**TASK DESCRIPTION:** Below are records with pictures. Reproduce exactly the lines from the line with "Toggle the Options" to the line with "The width and height of the screenshot is (524, 407).", inclusive, and leave each picture out.

_ _ _

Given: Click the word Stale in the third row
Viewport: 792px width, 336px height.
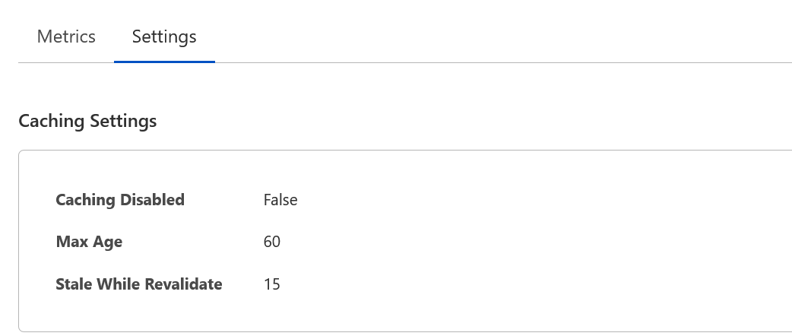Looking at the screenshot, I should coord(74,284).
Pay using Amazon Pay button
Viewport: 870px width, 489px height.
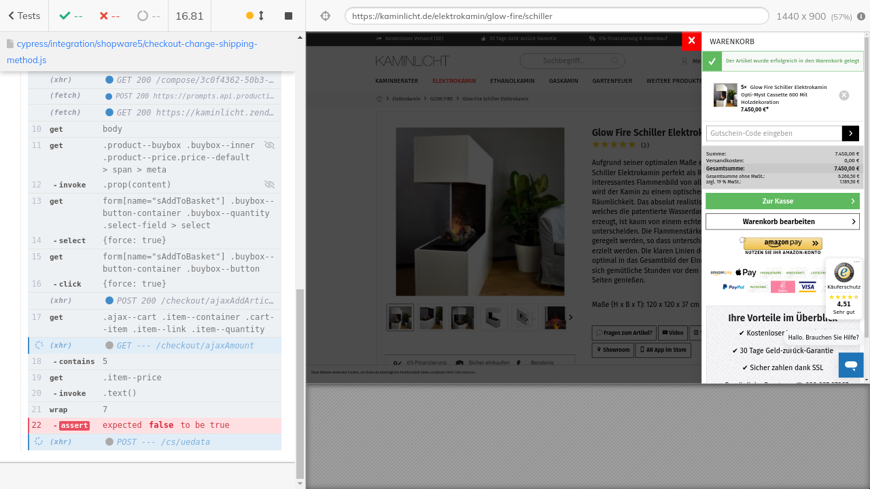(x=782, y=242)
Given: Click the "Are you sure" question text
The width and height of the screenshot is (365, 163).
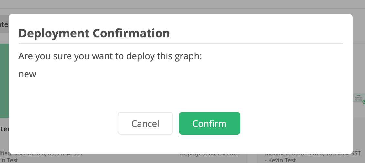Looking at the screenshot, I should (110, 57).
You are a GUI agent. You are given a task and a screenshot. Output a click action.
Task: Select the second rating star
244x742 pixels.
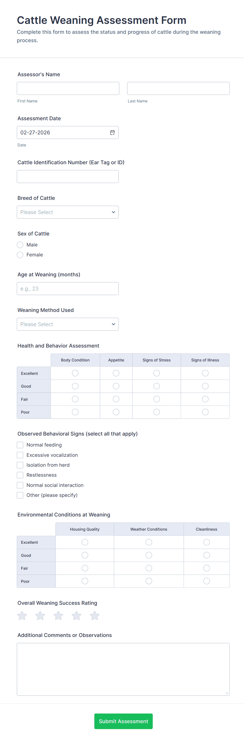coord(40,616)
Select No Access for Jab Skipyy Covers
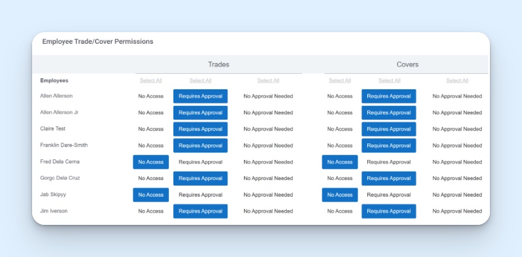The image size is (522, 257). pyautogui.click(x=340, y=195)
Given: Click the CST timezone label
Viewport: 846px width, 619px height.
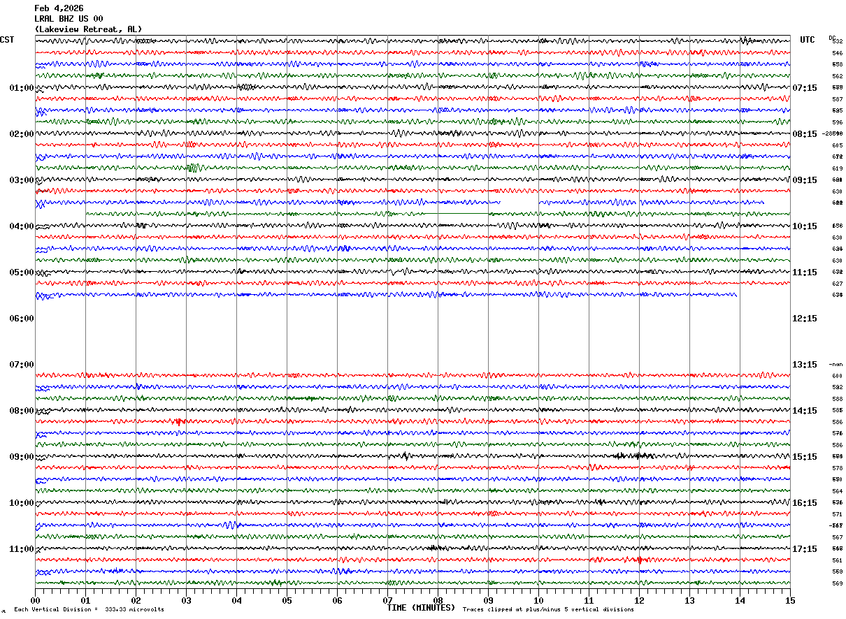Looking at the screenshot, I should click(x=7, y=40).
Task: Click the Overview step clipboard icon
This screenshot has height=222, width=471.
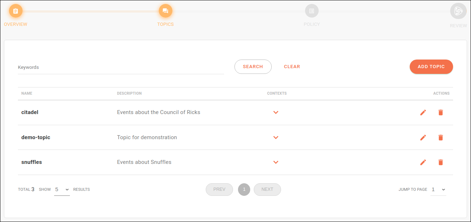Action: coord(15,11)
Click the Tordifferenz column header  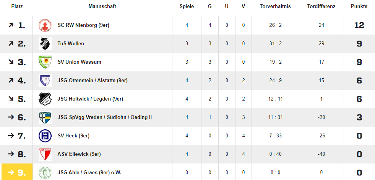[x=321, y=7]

_ _ _

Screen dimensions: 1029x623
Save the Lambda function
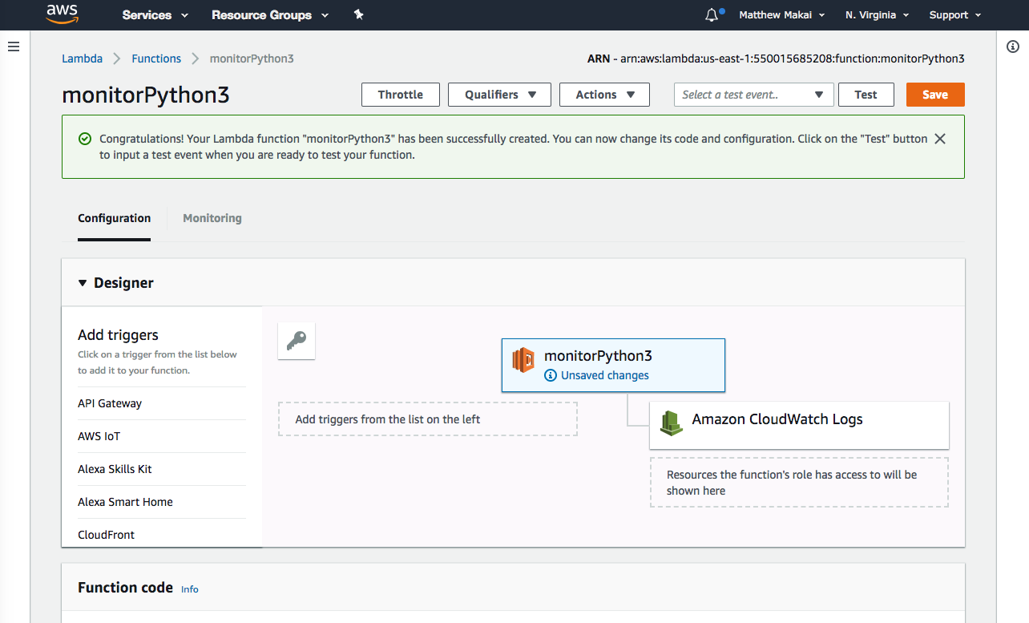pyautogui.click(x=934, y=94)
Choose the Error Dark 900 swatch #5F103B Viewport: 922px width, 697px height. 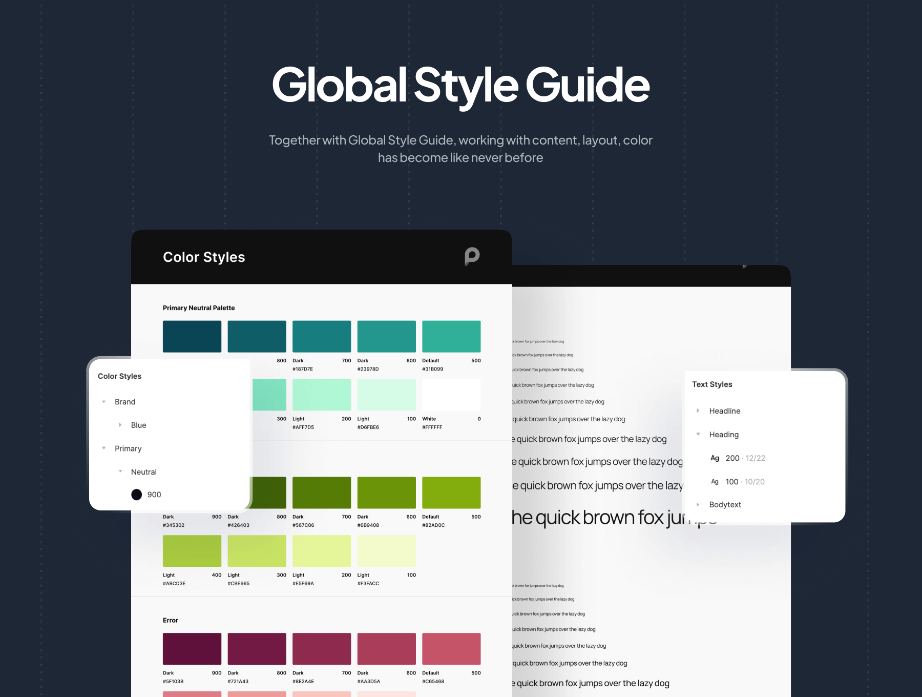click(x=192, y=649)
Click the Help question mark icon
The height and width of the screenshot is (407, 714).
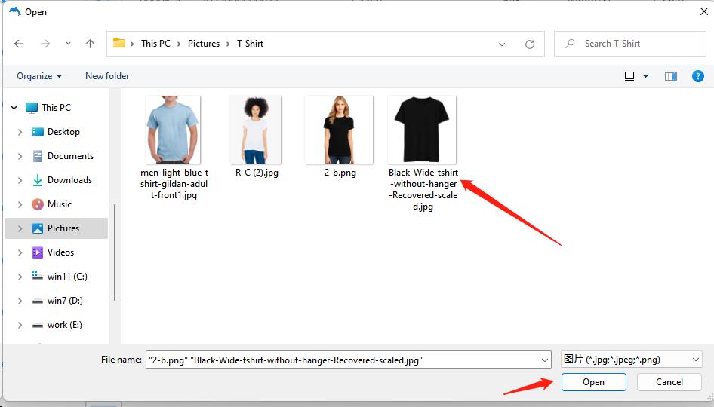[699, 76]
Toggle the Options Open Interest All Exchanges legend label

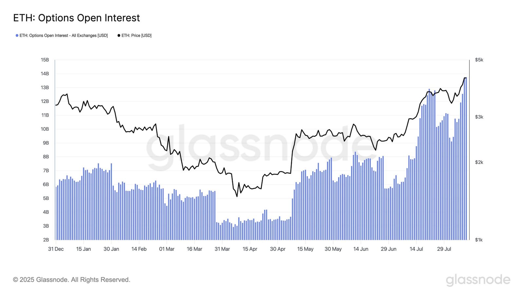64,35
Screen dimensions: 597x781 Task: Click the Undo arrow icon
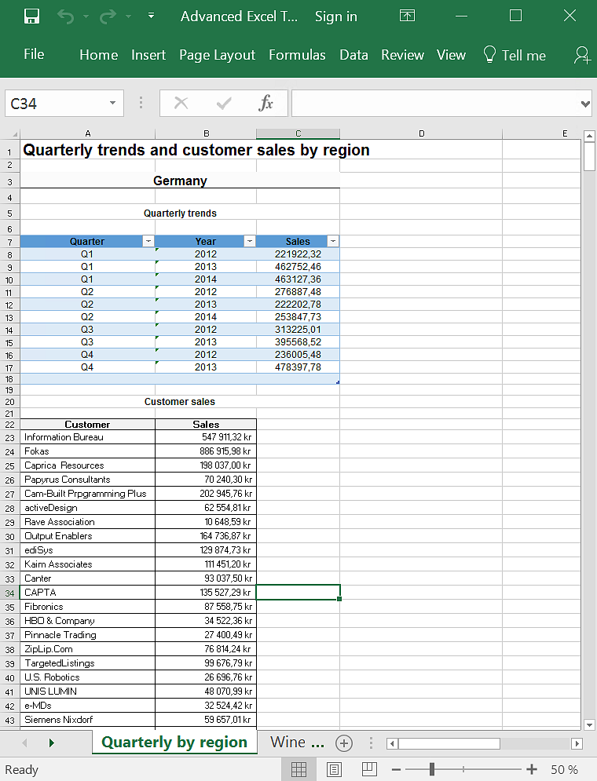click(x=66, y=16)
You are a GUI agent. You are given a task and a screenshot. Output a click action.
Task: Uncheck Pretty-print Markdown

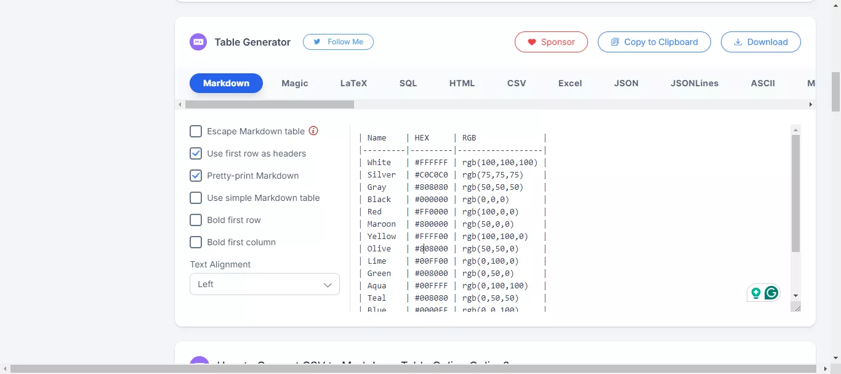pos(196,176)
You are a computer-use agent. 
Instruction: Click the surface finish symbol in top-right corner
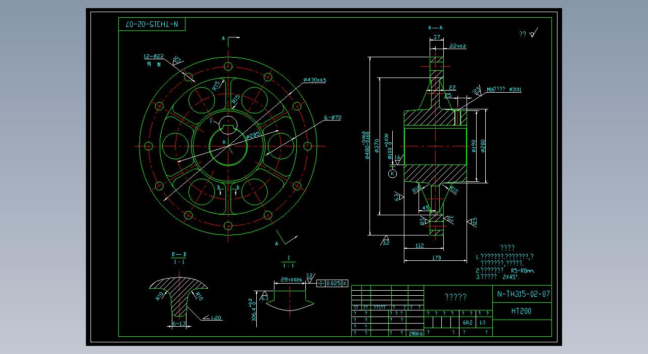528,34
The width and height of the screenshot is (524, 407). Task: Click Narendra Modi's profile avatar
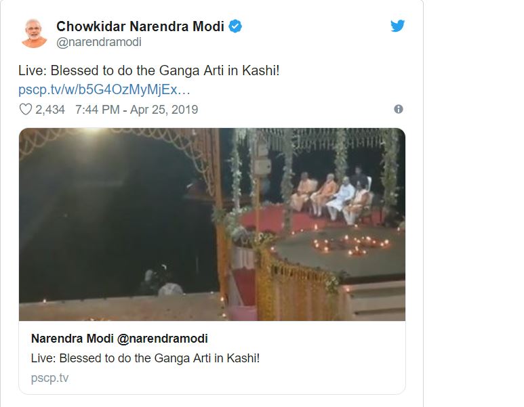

_ _ _

**WRITTEN SOLUTION:**
Toggle the Options Open Interest All Exchanges legend label

64,35
Screen dimensions: 597x781 Task: Click the Undo arrow icon
click(x=66, y=16)
You are a GUI agent. You are given a task and a screenshot. Output a click action.
Task: Uncheck Pretty-print Markdown

pos(196,176)
You are a computer-use agent. 
Instruction: Click the surface finish symbol in top-right corner
528,34
The width and height of the screenshot is (524, 407). Task: Click Narendra Modi's profile avatar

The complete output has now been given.